Contrary to defendant’s contention, we conclude that the conviction is supported by legally sufficient evidence (see generally People v Bleakley, 69 NY2d 490, 495 [1987]; People v Lashway, 112 AD3d 1222, 1224-1225 [2013]). We reject defendant’s further contention that his conviction of incest was in violation of Penal Law § 130.75 (2), which provides that “[a] *803person may not be subsequently prosecuted for any other sexual offense involving the same victim unless the other charged offense occurred outside the time period charged under this section.” The statute prohibits only a “subsequent” prosecution and not, as here, a simultaneous prosecution (see People v Vanlare, 77 AD3d 1313, 1313-1314 [2010], lv denied 15 NY3d 956 [2010]; see also People v Harris, 32 Misc. 3d 479, 489-490 [2011], affd 98 AD3d 420 [2012]).

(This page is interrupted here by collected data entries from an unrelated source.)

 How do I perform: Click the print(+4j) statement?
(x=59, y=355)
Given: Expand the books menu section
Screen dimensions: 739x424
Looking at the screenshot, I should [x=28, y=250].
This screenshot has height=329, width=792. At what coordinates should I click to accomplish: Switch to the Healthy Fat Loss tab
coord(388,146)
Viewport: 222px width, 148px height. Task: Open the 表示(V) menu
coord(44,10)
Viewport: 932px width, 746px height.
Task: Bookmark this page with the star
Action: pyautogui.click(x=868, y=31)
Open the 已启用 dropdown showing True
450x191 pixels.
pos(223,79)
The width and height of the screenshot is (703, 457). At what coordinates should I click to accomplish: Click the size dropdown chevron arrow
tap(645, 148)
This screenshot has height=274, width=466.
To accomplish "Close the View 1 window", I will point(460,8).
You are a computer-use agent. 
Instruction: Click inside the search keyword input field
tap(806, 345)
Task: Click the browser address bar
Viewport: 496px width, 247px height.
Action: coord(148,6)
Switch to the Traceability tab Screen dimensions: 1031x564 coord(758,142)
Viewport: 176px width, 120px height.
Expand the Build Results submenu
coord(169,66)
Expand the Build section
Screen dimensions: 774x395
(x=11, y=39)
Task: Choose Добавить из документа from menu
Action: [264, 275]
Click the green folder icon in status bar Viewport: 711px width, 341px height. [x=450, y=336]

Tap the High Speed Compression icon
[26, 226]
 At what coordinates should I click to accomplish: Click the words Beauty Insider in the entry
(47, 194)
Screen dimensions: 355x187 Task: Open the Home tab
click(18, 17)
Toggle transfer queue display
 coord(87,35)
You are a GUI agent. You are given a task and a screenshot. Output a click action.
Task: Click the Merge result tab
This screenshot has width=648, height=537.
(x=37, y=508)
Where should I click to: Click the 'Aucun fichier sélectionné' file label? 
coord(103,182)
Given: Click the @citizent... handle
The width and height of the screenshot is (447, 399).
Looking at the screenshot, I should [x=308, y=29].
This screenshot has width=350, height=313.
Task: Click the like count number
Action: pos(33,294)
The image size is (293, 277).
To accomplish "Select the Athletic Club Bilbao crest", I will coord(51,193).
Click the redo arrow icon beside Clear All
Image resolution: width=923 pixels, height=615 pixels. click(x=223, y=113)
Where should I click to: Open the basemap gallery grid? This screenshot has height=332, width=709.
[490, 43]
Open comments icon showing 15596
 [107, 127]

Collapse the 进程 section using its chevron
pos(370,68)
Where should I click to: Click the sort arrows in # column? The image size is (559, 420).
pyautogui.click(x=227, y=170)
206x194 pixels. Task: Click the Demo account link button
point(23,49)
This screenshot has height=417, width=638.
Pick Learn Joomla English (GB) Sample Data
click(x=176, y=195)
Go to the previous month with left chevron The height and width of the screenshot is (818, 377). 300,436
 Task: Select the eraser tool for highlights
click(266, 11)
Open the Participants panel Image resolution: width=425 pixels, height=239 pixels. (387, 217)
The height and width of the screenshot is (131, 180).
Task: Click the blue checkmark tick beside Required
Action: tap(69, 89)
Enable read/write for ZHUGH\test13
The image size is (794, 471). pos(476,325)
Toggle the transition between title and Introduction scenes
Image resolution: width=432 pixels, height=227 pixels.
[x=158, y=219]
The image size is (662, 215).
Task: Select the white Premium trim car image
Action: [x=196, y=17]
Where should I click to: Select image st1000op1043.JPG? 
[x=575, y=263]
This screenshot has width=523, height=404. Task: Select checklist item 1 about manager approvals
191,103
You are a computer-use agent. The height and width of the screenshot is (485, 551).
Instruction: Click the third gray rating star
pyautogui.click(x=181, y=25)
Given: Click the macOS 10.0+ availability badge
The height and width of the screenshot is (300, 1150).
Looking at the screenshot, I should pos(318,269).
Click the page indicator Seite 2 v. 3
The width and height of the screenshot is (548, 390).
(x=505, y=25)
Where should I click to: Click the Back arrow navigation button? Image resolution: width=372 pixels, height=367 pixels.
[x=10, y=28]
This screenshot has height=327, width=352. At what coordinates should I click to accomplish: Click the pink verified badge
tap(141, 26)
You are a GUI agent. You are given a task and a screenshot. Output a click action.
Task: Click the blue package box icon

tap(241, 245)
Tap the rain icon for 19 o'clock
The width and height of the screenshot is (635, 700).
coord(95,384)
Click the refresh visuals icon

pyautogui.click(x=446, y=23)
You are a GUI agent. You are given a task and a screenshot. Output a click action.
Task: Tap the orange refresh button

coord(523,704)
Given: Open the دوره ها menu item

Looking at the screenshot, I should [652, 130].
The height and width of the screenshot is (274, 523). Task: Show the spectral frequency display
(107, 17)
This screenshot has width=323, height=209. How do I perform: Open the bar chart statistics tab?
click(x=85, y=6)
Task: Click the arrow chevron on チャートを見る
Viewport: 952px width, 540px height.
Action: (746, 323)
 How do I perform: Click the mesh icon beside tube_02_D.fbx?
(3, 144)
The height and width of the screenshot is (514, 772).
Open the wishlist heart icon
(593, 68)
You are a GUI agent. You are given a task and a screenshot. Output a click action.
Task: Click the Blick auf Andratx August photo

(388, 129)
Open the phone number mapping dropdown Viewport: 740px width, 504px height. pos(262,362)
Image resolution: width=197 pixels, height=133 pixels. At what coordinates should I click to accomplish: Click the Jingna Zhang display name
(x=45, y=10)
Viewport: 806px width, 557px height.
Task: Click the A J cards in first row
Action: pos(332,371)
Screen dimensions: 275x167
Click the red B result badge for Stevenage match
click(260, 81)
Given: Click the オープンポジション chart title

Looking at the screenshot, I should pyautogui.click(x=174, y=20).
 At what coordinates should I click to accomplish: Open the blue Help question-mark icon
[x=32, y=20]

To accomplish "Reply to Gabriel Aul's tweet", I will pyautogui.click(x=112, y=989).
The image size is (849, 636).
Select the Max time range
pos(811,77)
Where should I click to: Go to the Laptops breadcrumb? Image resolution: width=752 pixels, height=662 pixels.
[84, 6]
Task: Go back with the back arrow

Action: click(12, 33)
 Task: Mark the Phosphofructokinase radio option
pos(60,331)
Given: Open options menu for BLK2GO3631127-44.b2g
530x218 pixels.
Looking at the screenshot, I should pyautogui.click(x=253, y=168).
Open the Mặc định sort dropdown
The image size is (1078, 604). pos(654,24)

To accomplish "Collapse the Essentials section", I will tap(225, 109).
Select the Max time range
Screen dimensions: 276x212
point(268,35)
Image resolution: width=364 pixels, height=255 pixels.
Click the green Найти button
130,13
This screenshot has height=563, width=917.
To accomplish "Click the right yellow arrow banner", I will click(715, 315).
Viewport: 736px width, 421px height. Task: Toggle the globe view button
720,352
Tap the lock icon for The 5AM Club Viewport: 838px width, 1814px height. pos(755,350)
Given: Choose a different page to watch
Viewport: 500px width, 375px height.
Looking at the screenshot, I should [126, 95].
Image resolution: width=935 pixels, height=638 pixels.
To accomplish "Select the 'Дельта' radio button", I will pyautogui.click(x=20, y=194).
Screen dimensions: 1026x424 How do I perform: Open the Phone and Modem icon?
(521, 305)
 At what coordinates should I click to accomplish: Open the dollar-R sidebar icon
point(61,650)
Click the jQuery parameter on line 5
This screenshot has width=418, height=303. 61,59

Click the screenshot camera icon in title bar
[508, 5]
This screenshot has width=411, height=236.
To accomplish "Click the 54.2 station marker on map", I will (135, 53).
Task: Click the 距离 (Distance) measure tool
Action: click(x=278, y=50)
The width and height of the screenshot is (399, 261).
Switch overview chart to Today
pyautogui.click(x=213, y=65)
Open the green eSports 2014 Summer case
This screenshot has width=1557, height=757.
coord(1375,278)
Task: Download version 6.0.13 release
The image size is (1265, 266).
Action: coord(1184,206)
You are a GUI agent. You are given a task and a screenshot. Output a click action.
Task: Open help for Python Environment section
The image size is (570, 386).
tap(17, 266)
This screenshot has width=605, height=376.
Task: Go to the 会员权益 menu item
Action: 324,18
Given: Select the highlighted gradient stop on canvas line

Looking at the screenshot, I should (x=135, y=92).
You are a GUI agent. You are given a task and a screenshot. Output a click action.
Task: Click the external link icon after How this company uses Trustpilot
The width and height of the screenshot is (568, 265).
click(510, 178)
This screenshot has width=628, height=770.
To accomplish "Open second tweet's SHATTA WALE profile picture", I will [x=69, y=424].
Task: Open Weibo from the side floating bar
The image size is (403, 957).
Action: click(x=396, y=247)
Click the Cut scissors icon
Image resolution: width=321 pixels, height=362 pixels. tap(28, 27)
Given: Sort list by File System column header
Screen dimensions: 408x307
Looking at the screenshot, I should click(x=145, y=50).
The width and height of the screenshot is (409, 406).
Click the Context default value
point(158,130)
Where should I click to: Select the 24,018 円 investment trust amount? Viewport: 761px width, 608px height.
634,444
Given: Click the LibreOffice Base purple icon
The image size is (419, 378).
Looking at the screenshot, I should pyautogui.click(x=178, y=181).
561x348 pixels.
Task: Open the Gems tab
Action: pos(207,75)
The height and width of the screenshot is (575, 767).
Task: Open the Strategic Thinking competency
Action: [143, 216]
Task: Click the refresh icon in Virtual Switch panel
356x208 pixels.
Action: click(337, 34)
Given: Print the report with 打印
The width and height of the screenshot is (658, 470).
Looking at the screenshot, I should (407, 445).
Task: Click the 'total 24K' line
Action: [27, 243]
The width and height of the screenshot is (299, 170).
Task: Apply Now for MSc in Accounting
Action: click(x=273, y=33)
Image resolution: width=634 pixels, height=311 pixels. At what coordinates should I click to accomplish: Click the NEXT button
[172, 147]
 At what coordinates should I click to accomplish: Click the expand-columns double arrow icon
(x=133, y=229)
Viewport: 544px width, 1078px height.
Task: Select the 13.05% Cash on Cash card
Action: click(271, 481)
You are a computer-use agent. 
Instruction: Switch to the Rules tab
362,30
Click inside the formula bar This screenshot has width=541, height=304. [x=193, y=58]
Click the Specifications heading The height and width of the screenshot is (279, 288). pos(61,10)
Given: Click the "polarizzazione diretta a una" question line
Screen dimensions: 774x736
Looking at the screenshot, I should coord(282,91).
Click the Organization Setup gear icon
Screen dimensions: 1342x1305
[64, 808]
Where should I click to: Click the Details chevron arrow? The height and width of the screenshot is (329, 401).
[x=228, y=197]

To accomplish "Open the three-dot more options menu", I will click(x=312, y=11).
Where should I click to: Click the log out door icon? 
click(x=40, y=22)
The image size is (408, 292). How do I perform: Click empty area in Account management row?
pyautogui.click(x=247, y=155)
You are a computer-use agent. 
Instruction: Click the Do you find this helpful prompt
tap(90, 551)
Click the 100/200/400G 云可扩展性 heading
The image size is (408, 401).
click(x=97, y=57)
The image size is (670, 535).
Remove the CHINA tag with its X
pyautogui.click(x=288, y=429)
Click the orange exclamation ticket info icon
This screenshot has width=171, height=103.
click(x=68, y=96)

Finally, contrary to defendant’s contention, the court properly allowed the People’s expert to testify regarding child sexual abuse accommodation syndrome and delayed disclosure of sexual abuse (see People v Williams, 20 NY3d 579, 583-584 [2013]; People v Black, 124 AD3d 1365, 1366-1367 [2015]).
Present — Scudder, P.J., Smith, Carni, Lindley and DeJoseph, JJ.